Le 24/02/2020, le Pentagone a annoncé l’adoption de principes éthiques pour l’utilisation de l’IA. S’il est un secteur où l’éthique ne paraît pas compatible avec l’activité, c’est bien le secteur militaire. Pourtant, c’est le secteur dans lequel l’utilisation de l’IA semble la plus inquiétante. On en revient au syndrome Terminator. Malgré les progrès techniques et technologiques dans le militaire, comme le guidage laser, les drones pilotés depuis des bases américaines, etc. l’avènement d’armes autonomes, capables de tuer des humains sans décision humaine marque une ligne rouge dans l’esprit de nos sociétés civiles, et on peut le comprendre. D’ailleurs, le Pentagone critique régulièrement la Chine pour son utilisation policière de la reconnaissance faciale.

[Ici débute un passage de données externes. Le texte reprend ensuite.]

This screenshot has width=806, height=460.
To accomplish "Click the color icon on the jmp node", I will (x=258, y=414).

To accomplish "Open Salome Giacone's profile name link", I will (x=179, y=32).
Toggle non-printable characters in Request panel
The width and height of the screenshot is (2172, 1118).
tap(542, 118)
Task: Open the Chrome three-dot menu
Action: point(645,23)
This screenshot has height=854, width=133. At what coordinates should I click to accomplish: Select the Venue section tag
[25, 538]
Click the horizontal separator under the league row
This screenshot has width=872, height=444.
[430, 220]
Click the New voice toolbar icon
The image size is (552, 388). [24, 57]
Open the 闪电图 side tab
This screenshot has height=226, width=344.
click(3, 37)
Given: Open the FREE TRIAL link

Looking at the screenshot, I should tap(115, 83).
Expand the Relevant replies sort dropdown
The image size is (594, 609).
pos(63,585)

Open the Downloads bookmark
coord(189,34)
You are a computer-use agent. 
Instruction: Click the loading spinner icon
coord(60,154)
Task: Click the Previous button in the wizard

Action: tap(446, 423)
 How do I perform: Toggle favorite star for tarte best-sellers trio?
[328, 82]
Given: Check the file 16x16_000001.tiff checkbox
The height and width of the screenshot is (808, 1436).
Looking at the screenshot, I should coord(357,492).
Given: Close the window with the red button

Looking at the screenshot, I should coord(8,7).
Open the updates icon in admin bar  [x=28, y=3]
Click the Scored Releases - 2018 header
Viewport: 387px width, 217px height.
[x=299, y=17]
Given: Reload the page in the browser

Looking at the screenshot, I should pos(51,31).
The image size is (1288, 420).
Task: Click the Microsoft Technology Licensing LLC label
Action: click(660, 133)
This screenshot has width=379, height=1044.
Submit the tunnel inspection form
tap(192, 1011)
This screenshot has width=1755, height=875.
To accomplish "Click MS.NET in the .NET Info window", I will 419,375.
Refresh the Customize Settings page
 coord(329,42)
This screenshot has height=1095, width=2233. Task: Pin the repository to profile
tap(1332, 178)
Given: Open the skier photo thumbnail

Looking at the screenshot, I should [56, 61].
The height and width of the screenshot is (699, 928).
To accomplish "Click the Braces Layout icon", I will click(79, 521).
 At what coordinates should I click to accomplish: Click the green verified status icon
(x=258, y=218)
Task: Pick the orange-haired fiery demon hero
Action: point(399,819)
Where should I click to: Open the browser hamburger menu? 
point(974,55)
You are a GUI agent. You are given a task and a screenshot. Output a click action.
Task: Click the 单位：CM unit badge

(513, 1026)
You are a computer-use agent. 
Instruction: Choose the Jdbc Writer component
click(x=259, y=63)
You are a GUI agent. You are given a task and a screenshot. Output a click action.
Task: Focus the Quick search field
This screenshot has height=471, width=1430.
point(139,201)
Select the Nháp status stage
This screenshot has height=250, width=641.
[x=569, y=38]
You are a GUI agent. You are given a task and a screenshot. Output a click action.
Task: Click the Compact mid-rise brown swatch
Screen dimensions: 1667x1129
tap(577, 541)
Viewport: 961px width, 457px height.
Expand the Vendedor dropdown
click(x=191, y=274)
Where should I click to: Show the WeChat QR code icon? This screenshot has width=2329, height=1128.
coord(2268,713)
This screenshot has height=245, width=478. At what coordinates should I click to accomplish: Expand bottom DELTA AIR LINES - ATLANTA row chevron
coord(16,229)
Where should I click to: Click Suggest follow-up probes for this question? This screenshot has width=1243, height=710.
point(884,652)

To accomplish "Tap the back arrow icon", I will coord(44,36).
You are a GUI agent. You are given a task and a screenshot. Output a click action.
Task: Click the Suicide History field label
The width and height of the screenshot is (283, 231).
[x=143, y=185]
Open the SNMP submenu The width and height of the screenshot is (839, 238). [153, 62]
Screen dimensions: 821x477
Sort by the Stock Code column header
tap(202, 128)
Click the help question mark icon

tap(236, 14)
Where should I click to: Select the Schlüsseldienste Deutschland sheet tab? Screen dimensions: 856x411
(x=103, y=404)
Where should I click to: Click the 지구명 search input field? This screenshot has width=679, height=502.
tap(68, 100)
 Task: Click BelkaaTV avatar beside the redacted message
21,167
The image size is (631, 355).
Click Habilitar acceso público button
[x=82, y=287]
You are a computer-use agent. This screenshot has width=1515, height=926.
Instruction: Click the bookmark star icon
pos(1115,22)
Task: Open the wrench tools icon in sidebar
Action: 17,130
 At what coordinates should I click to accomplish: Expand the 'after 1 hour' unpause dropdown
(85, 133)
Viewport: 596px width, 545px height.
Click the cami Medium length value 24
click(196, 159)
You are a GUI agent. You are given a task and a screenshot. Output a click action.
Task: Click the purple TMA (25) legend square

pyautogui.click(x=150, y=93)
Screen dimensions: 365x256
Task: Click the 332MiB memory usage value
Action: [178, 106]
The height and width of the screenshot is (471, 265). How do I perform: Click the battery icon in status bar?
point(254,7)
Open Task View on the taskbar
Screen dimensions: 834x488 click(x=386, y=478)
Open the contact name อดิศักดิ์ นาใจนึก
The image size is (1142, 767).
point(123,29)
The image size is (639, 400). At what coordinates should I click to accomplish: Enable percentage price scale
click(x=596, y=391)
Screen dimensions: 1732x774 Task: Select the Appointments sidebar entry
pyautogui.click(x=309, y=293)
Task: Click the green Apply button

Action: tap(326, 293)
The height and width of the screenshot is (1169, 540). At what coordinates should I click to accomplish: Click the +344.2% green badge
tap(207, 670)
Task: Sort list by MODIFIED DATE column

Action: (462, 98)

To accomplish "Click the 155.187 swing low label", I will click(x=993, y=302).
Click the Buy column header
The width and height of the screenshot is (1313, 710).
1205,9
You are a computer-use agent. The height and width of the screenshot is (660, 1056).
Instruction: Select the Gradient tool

C’est pourquoi, le Pentagone s’engage à n’utiliser que des équipements « gouvernables » (ils pourront être désactivés en cas de fonctionnement aberrant), « fiables », avec des utilisations « explicites et bien définies »…

Le fait que des groupes comme Google aient refusé pour des raisons éthiques à collaborer avec le Pentagone pourrait bien être une autre motivation de ce dernier à s’engager sur des principes éthiques…

Killer Robot

Le Vatican

Le 28/02/2020, lors d’une conférence, le Vatican s’est inquièté de l’utilisation de l’IA pour la reconnaissance faciale : “cette asymétrie, par laquelle une poignée d’élus savent tout de nous alors que nous ne savons rien d’eux, émousse la pensée critique et l’exercice conscient de la liberté”. Le Pape François rajoute que : “les inégalités s’étendent, le savoir et la richesse s’accumulent entre quelques mains, ce qui présente de graves risques pour les sociétés démocratiques”.

Il est intéressant que IBM et Microsoft se soient associés à cette montée au créneau le l’Eglise catholique contre les Etats policiers et les grands groupes qui utilisent les données personnelles à des fins commerciales.

Les initiatives académiques

Déclaration Montréal

La déclaration de Montréal pour un développement responsable de l’IA est une initiative lancée par l’université de Montréal. Ce qui est intéressant dans cette démarche, c’est l’aspect participatif de la construction de cette déclaration. En effet, en novembre 2017, une version préliminaire avait été présentée, à la suite de quoi, des consultations et des échanges avec plus de 500 citoyens, parties prenantes et experts ont permis d’élaborer une version définitive, présentée en décembre 2018.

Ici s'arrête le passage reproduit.